By Catherine N. Pillas
The Department of Trade and Industry (DTI) said it could make a “definite” decision on joining the 12-member Trans-Pacific Partnership (TPP) agreement in two years, as it started reviewing independent studies on the pros and cons of joining the trade bloc.
But, until then, Trade Secretary Adrian S. Cristobal Jr. said, the DTI will continue to conduct a series of consultations with TPP members to determine if the trade pact will be beneficial to the Philippines.
Cristobal said Manila has conducted technical consultations with Malaysia, the United States, New Zealand, Australia, Mexico and Canada last year. The DTI is set to meet with remaining members of the TPP this year.
To complement bilateral technical consultations, various government agencies are conducting their own internal studies to determine if the Philippines will benefit from the trade pact, whose members account for 40 percent of the global economy.
The Tariff Commission is among the agencies now initiating an internal study, Tariff Commission Director Ma. Lourdes M. Saluta said in an earlier interview. While the text of the TPP has been released in January, the road to the agreement’s entry into force is not foreseen in the immediate future, particularly for countries seeking membership in it.
“All these 12 [countries] need to go through their own domestic processes: the US still has to pass it through its Congress before it enters into force, so it’s another year-and-a-half to two years.
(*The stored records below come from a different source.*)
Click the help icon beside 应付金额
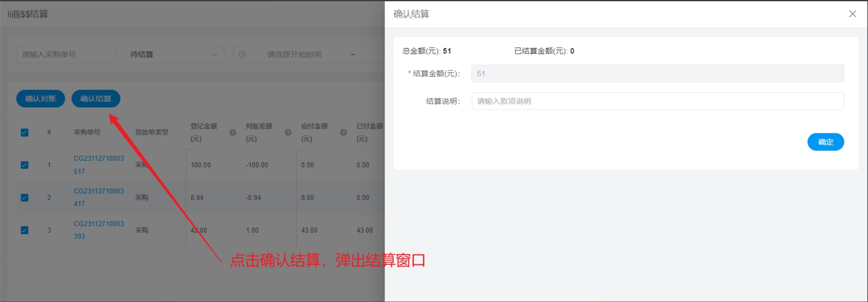This screenshot has height=302, width=868. click(343, 132)
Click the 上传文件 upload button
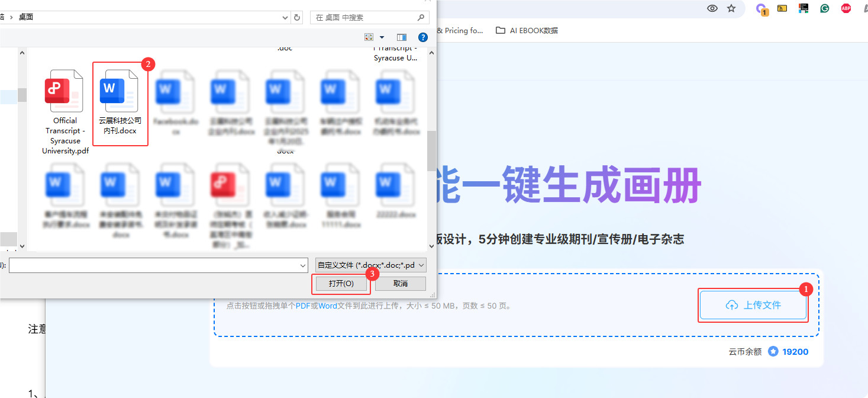This screenshot has height=398, width=868. (x=753, y=304)
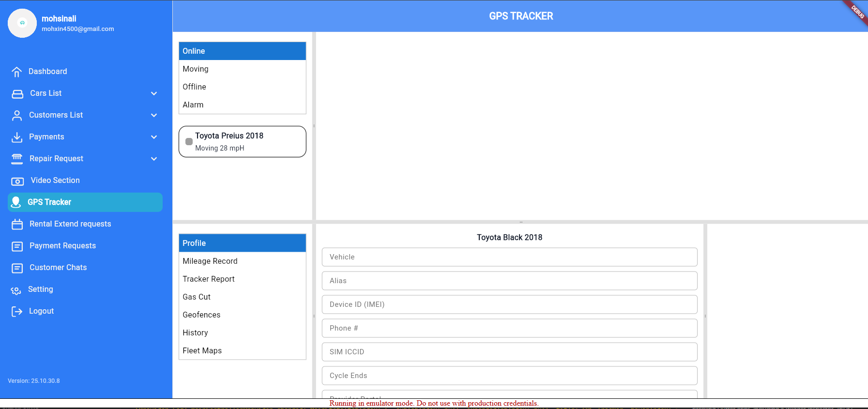Click the Logout arrow icon
This screenshot has width=868, height=409.
tap(17, 311)
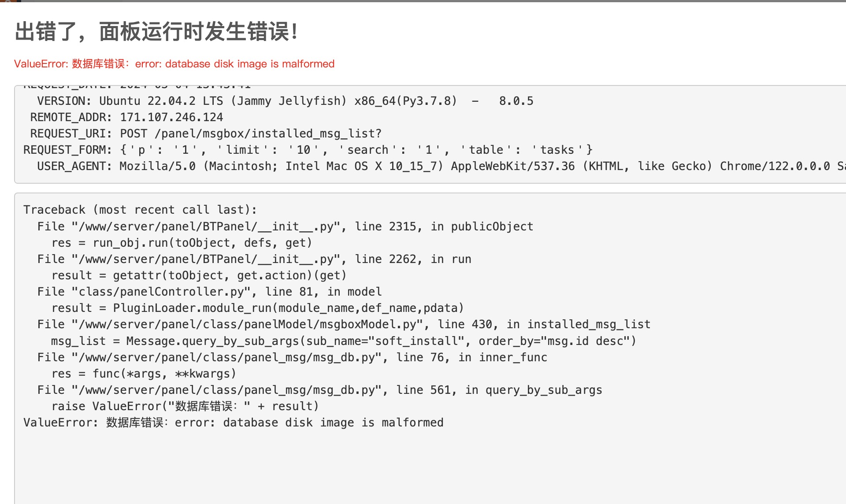Click the res = run_obj.run code line
846x504 pixels.
[182, 243]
By that time, definitely, we should have a decision if we are joining or not,” Cristobal said.
An accession protocol for new members will also have to be drawn up, and the Philippines will still need to undergo bilateral discussions with each of the 12 members in negotiating the schedule of tariff reductions, should it decide to join the agreement.
While the commitments, which may entail review of the Philippines’s foreign-equity restrictions are tough, the risks in not joining are substantial: the country is in danger of losing its market share to its two largest trading partners, the US and Japan, given that its close competitors (Malaysia and Vietnam) are already included in the TPP.
“In fact, now, there are garment makers already making decisions in the US that since Vietnam is with TPP, they may go out of the Philippines to transfer,” Cristobal noted.